TUGAS INDIVIDU
DALAM MATA KULIAH PSIKOLOGI AGAMA
PROBLEMA KEIMANAN
DOSEN PEMBIMBING : ZAINI, S.Pd.I
DISUSUN OLEH
NAMA : ERNI APRILIANI
NIM : 2012121627
LOKAL : D
JURUSAN PENDIDIKAN AGAMA ISLAM
SEKOLAH TINGGI AGAMA ISLAM ( STAI ) DARUL ULUM KANDANGAN
TAHUN AKADEMIK 2013/2014
KATA PENGANTAR
Segala puji bagi Allah SWT yang telah memberi taufik serta hidayah-Nya, sehingga saya dapat menyusun makalah yang sangat sederhana ini dengan judul “ Problema Keimanan”.
Pada kesempatan ini pula tak lupa saya ucapkan terima kasih yang sedalam-dalamnya kepada Bapak Zaini, S.Pd.I selaku dosen pengasuh Mata Kuliah Psikologi Agama yang telah mendukung selesainya makalah ini.
Saya menyadari sepenuhnya bahwa makalah ini jauh dari kata sempurna, tiada gading yang tak retak. Saya hanyalah manusia biasa yang tak pernah luput dari kesalahan dan kekhilafan, kritik dan saran yang bersifat positif sangat saya harapkan demi sempurnanya makalah ini.
Akhirnya saya berharap semoga makalah ini dapat menambah wawasan berpikir kita semua.
Amin yaa rabbal alamin.
Kandangan, 30 April 2014
Penyusun,
DAFTAR ISI
KATA PENGANTAR .......................................................................................... i
DAFTAR ISI ......................................................................................................... ii
BAB I : PENDAHULUAN ........................................................................... 1
BAB II : PEMBAHASAN .............................................................................. 2
Pengertian Keimanan ................................................................. 2
Kualifikasi Keimanan ................................................................. 2
Faktor-Faktor Penyebab Problema Keimanan ....................... 5
Sikap Keagamaan Dan Pola Tingkah Laku ............................. 6
Sikap Keagamaan Yang Menyimpang ...................................... 7
Faktor-Faktor Yang Mempengaruhi Sikap Keagamaan Yang Menyimpang ................................................................................ 7
BAB III : PENUTUP ....................................................................................... 10
SIMPULAN ....................................................................................... 10
DAFTAR PUSTAKA
BAB I
PENDAHULUAN
Agama menyangkut kehidupan batin manusia. Oleh karena itu, kesadaran agama dan pengalaman agama sesorang lebih menggambarkan sisi-sisi batin dalam kehidupan yang ada kaitannya dengan sesuatu yang sakral dan dunia gaib. Dari kesadaran agama dan pengalaman agama ini pula kemudian muncul sikap keagamaan yang ditampilkan seseorang.

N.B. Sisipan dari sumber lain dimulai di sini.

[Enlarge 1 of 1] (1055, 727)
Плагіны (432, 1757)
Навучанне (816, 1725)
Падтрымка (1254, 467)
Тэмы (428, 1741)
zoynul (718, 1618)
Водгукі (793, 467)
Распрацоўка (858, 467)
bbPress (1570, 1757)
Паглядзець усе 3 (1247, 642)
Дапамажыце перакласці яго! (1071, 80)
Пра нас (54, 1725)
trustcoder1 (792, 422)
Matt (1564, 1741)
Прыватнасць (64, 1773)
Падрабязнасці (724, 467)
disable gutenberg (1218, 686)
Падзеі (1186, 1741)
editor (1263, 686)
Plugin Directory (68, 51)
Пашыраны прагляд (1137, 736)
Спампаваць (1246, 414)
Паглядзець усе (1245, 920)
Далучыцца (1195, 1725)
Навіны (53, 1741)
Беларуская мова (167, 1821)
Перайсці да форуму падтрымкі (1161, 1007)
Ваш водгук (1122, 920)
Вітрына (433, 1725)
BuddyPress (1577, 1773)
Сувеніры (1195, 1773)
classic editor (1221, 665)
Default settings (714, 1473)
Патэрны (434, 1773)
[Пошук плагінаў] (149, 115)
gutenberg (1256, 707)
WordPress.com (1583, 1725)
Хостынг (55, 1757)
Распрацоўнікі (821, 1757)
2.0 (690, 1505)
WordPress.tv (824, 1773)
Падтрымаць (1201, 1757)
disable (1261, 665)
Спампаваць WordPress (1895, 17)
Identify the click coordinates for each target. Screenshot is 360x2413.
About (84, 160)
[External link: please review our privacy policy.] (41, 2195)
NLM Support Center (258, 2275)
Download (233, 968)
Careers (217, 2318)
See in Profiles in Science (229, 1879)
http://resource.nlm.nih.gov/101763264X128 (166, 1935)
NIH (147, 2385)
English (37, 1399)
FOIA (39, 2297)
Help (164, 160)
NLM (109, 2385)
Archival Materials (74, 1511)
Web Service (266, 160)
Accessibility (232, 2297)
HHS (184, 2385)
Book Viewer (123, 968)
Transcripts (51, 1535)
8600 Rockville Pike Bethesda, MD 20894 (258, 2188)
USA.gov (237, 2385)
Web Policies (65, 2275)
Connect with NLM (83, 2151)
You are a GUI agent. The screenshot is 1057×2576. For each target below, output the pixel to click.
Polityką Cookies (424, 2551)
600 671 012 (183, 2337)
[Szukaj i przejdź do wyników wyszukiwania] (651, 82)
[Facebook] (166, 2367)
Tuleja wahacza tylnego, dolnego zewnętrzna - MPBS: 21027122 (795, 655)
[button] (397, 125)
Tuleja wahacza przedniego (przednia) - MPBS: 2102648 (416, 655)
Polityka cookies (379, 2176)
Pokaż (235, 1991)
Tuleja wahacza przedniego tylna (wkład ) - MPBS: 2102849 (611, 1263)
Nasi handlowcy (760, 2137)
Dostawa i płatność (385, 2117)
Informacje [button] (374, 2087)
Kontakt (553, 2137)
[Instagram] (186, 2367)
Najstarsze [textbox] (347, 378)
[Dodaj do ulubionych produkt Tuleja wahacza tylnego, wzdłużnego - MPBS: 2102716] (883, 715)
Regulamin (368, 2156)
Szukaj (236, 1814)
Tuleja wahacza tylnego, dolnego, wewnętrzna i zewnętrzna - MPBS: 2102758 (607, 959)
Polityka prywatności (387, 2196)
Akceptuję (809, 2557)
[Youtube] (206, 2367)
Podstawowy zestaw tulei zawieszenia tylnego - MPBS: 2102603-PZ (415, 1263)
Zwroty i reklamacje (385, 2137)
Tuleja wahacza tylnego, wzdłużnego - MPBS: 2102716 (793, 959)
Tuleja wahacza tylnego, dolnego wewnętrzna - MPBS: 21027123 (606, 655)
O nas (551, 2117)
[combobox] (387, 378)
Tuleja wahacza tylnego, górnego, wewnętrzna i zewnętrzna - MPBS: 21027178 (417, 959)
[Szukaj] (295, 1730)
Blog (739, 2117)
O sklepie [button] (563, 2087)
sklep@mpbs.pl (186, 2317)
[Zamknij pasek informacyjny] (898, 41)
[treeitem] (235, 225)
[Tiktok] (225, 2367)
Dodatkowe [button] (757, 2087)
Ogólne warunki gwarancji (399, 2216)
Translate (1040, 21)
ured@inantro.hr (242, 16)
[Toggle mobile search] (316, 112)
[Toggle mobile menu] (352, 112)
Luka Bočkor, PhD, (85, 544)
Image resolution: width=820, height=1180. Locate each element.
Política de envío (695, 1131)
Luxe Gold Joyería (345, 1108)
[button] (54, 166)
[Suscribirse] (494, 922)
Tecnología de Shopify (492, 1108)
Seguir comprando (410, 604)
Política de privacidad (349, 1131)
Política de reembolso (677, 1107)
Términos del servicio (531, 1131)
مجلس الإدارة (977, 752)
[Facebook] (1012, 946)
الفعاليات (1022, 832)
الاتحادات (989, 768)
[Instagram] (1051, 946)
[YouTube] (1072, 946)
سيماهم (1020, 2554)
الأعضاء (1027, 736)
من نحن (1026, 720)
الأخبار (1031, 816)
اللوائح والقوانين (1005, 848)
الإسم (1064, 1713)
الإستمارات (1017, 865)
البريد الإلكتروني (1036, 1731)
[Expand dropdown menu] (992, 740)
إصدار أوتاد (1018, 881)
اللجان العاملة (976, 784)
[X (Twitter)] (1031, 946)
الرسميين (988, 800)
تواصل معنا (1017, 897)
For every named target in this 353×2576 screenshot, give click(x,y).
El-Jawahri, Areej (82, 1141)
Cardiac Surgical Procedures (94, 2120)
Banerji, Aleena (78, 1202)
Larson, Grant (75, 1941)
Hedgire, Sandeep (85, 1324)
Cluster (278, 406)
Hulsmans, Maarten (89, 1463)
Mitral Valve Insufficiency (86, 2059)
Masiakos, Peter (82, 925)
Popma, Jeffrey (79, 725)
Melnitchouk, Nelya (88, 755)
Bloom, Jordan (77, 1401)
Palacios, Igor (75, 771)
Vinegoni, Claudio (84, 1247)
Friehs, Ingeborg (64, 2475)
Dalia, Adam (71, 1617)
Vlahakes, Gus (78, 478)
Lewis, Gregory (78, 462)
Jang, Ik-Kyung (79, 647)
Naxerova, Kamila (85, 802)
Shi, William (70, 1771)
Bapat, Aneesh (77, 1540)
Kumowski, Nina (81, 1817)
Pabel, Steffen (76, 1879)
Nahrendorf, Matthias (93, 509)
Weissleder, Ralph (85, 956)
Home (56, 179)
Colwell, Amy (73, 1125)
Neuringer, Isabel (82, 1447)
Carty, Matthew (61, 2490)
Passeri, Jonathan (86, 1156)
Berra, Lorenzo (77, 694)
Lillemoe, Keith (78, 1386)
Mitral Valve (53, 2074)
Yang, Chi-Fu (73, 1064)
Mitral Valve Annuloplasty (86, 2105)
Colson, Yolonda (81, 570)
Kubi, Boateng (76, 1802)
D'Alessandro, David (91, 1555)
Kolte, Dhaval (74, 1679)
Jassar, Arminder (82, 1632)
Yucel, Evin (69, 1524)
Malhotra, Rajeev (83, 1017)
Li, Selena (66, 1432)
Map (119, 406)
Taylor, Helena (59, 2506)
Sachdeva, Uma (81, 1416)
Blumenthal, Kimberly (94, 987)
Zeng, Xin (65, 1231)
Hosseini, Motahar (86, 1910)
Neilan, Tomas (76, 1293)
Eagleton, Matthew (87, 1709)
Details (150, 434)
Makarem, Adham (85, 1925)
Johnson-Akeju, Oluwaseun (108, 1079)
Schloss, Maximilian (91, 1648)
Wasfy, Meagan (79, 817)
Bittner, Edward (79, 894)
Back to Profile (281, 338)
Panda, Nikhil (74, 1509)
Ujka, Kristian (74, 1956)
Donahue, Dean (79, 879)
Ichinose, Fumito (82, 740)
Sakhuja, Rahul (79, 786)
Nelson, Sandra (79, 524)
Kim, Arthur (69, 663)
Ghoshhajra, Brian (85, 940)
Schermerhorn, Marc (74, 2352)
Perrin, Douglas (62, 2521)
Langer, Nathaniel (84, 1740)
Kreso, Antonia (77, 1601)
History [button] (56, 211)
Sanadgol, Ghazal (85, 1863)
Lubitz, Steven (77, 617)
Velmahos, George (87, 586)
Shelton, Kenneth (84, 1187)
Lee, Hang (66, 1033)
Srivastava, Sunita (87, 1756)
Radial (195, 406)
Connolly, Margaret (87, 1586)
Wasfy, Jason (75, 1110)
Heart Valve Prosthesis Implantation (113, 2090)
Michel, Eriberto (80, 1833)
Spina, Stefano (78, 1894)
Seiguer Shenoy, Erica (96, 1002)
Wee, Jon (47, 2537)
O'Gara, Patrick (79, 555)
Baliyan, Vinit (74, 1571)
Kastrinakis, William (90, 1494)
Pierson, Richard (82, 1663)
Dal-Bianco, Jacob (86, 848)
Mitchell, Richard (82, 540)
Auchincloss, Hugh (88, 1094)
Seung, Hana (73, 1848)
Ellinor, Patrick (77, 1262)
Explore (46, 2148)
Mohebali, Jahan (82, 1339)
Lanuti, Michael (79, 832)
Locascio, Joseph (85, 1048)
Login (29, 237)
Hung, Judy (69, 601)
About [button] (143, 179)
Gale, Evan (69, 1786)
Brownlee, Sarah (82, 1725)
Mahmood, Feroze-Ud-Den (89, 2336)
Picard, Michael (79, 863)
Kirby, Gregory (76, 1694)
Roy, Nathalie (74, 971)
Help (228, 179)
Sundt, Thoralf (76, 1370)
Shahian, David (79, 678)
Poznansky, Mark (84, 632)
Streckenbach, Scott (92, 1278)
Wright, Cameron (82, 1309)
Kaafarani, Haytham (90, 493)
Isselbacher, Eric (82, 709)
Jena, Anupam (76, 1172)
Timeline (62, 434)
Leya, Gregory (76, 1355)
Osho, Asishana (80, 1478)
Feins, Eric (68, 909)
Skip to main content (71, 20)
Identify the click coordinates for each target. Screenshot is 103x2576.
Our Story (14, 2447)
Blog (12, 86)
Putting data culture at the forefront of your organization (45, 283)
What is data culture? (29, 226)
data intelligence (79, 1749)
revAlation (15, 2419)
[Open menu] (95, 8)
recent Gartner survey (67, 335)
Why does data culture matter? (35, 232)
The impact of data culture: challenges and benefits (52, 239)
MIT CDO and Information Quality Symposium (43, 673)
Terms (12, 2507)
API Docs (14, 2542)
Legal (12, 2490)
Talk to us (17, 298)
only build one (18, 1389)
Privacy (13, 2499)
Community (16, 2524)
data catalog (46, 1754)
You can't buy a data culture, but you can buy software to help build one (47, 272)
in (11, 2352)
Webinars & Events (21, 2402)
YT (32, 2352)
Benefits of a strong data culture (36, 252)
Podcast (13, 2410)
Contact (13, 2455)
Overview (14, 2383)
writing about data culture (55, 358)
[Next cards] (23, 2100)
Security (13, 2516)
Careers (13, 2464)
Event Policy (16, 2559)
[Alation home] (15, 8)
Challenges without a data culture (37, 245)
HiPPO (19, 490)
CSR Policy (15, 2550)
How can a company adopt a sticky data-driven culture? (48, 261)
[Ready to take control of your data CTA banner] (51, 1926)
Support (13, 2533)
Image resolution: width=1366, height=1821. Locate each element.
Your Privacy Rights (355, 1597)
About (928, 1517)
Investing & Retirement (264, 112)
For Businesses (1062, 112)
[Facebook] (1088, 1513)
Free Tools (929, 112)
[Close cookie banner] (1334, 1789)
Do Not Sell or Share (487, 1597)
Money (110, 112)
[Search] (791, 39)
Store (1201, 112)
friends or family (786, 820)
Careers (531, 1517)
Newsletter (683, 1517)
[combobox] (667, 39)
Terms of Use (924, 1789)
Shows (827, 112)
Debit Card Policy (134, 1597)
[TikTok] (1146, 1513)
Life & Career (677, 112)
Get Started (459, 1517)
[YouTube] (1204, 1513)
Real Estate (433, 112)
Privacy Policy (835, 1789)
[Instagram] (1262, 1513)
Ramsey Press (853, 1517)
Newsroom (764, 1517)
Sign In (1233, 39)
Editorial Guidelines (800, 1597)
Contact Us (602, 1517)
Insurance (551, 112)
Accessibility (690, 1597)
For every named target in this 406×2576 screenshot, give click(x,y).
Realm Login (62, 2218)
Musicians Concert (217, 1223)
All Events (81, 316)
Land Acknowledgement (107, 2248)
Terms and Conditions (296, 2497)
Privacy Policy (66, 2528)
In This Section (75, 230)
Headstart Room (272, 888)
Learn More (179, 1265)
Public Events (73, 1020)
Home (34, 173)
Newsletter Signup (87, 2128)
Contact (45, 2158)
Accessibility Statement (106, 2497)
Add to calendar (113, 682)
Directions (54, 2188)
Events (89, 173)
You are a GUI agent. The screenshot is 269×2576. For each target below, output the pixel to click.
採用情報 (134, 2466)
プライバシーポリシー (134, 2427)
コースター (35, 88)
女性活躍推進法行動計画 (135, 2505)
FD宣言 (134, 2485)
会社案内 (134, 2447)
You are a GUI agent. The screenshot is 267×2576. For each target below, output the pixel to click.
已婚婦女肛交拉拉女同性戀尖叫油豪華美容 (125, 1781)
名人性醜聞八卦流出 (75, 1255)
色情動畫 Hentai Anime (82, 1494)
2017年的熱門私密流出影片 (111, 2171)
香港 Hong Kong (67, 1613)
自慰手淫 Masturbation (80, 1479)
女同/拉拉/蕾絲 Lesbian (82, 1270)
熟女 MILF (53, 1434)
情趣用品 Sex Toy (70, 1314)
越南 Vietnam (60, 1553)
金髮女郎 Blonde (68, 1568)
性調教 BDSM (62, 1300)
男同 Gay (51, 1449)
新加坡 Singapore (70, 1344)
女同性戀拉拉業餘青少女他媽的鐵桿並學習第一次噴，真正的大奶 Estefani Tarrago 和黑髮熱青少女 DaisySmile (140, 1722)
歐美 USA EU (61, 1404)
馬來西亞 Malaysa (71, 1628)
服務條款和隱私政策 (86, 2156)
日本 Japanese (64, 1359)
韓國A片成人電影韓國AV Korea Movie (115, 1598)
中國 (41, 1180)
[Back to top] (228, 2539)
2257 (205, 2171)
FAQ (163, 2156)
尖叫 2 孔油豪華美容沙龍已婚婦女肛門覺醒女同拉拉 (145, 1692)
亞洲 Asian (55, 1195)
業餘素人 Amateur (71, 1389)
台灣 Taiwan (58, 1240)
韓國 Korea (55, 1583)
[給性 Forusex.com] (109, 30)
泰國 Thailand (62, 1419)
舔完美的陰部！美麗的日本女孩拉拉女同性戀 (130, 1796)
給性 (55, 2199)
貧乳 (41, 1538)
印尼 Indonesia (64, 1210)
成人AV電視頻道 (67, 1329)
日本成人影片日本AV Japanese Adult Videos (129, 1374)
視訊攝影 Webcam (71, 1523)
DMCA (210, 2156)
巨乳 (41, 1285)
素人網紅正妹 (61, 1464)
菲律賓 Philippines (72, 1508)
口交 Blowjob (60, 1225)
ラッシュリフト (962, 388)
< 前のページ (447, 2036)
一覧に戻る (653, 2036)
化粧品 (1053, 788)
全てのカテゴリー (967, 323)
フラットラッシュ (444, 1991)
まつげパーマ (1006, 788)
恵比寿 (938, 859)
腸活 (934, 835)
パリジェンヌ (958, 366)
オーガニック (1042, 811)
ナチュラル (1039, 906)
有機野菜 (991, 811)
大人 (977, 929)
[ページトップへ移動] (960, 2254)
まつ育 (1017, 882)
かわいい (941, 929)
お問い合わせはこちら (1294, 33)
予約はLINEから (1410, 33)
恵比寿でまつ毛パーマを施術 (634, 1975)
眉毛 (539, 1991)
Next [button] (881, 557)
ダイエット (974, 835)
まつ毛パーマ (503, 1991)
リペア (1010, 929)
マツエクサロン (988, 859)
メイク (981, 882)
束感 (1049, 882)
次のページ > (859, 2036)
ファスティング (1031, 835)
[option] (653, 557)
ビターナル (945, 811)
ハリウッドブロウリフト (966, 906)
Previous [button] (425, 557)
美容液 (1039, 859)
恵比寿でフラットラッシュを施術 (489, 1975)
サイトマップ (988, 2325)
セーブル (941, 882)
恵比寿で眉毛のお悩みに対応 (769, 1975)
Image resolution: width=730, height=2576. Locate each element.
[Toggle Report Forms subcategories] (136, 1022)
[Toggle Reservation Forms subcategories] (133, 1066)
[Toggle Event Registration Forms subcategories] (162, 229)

Sikap keagamaan merupakan suatu keadaan yang ada dalam diri seseorang yang mendorongnya untuk bertingkah laku sesuai dengan kadar ketaatannya terhadap agama. Sikap keagamaan tersebut oleh adanya konsistensi antara kepercayaan terhadap agama sebagai unsur kognitif, perasaan terhadap agama sebagai unsur efektif dan perilaku terhadap agama sebagai unsur konatif. Jadi, sikap keagamaan merupakan integrasi secara kompleks antara pengetahuan agama, perasaan agama serta tindak keagamaan dalam diri seseorang. Hal ini menunjukkan bahwa sikap keagamaan menyangkut atau berhubungan erat dengan gejala kejiwaan.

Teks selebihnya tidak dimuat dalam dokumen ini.